Hench suggested that the only way to design a successful themed environment is to eliminate any visual contradictions. He defined a visual contradiction as "the active clutter that you see in the real world, which creates mixed messages, sets up conflicts, creates tension, and may even feeling threatening." Hench taught his team, "If visual details disagree, guests experience active clutter, which has the same effect on the eye as a cacophony of noises has on the ear."

"Walt wanted all the details to be correct," Hench said. "What it amounted to was a kind of visual literacy." He suggested that each space is like a "bead or charm in a necklace. The same thing was applied as you walk around the park. Continuity was the same. Whether you're slow or fast, what you look at it the same."

This never-ending aspiration to eliminate every visual contradiction comes straight from Walt Disney. One day, early in the park's history, while Walt was making his usual rounds, he spotted a guy dressed in a spacesuit walking from the backstage area near Frontierland on his way to Tomorrowland. In Walt's mind, it destroyed the theme and he felt this was unacceptable.

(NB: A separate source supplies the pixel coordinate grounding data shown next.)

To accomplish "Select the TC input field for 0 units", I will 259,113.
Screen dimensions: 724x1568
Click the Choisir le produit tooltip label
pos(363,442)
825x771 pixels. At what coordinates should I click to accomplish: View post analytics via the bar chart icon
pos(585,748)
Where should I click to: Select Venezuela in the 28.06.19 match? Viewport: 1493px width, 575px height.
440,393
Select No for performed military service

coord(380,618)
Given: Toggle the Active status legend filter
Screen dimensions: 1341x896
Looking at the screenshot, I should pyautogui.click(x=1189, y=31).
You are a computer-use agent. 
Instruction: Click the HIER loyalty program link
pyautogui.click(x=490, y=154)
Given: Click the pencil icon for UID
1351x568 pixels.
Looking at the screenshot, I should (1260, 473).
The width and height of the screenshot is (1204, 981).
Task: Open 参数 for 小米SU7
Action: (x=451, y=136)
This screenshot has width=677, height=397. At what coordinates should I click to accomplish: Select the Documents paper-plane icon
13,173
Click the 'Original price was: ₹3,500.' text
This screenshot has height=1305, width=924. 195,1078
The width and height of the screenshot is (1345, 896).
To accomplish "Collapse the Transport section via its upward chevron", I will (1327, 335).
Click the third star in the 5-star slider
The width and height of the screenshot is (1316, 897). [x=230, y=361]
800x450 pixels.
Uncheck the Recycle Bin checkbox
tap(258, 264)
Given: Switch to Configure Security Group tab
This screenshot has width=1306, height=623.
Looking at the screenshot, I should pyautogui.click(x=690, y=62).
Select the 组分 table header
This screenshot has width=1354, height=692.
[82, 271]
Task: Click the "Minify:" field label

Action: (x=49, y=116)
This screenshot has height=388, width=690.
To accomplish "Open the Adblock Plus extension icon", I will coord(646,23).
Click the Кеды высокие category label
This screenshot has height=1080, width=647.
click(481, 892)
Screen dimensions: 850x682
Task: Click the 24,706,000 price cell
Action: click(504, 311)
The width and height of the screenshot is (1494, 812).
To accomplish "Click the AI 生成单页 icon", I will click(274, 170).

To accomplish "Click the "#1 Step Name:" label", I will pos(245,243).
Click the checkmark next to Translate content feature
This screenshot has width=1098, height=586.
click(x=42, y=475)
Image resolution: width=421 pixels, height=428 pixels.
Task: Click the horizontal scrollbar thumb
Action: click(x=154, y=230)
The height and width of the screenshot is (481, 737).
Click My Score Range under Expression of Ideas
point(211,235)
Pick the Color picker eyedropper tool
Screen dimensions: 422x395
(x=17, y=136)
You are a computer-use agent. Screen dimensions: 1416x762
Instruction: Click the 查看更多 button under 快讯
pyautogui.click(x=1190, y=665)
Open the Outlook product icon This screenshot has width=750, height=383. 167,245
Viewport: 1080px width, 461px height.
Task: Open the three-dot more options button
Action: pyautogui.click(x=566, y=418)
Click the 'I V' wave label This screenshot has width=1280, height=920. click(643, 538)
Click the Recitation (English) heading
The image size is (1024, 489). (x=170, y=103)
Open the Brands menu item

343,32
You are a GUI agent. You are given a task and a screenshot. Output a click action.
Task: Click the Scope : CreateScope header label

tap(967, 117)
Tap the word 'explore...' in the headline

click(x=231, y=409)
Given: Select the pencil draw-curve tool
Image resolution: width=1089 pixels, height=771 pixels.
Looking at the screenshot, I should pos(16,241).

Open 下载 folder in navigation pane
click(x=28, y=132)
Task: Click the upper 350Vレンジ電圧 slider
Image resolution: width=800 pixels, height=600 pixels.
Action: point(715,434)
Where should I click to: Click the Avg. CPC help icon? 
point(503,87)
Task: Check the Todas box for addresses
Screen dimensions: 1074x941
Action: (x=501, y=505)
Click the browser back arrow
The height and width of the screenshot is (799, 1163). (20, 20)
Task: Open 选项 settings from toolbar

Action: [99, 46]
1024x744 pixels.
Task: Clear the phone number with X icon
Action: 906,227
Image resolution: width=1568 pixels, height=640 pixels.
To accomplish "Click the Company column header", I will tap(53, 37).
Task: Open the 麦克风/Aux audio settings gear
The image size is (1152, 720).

By eliminating the visual contradictions, Walt had created a world that was safe, clean, and could not exist outside of the earthen berm that surrounded his park. What he created was a place that is not about fantasy but is about a sense of reassurance.

"Physically, Disneyland would be a small world in itself - it would encompass the essence of the things that were good and true in American life," Walt said. "It would reflect the faith and challenge of the future, the entertainment, the interest in intelligently presented facts, the stimulation of the imagination, the standards of health and achievement, and above all, a sense of strength, contentment, and well-being."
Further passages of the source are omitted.